▸ **Texto mostrado**

------

Tal vez narrar se tenga que hacer mirando cada muro del mundo, y como decía Derridá: descubrir que solo tengo una lengua, (y) no es la mía. 

 

 

Más allá de la hospitalidad, la muerte que viene:

A vivir hay que aprender toda la vida y, cosa que quizá te extrañará más, toda la vida hay que aprender a morir.

Anneo Séneca 8

 

A través de un habitar el desierto común, del salir afuera, brota el amparo y la resistencia, que lucha contra lo más radical y verdaderamente inevitable de nuestras vidas: la muerte.

Salir afuera definitivamente es perder la diferencia y reconocernos en lo único que compartimos sin escapatoria.

El viaje nos acerca a la muerte, no como resignación, sino como sentido, ¿para qué he de imponerme en un lugar donde yo he de perecer?, y más aún ¿Por qué querría ser yo  un mundo vacio, donde me puedo llenar de otros, ser otros, pensarme otros, amar otros?, el viaje enseña a morir de a poco y a transformarnos en lo que realmente somos: parte de la vida que se vive en nosotros.

------

▸ **Tus tareas**
a – Según el texto sobre el viaje y la muerte, ¿contra qué luchan el amparo y la resistencia?
b – Traduce al inglés esta oración del texto sobre el viaje y la muerte: "Salir afuera definitivamente es perder la diferencia y reconocernos en lo único que compartimos sin escapatoria."
c – Reproduce palabra por palabra el fragmento del texto sobre el viaje y la muerte que comienza con las palabras "A vivir hay" y termina con "vidas: la muerte.".
Los registros son un material independiente del texto sobre el viaje y la muerte.

▸ **Datos proporcionados**

------

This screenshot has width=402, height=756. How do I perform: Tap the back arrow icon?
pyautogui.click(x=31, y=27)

------

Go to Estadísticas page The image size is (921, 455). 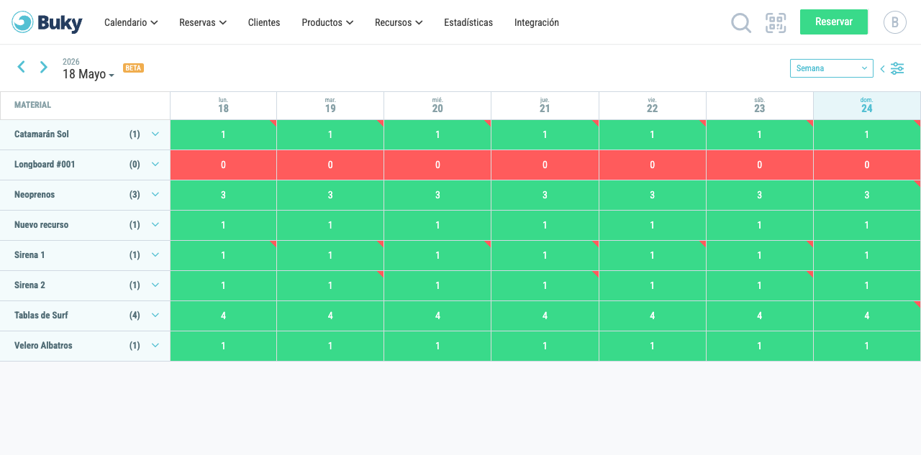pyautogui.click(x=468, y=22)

------

▸ **Ejercicios resueltos**
a – Contra lo más radical y verdaderamente inevitable de nuestras vidas: la muerte.

b – To go outside, definitively, is to lose difference and to recognize ourselves in the one thing we share with no escape.

c –
A vivir hay que aprender toda la vida y, cosa que quizá te extrañará más, toda la vida hay que aprender a morir.

Anneo Séneca 8

 

A través de un habitar el desierto común, del salir afuera, brota el amparo y la resistencia, que lucha contra lo más radical y verdaderamente inevitable de nuestras vidas: la muerte.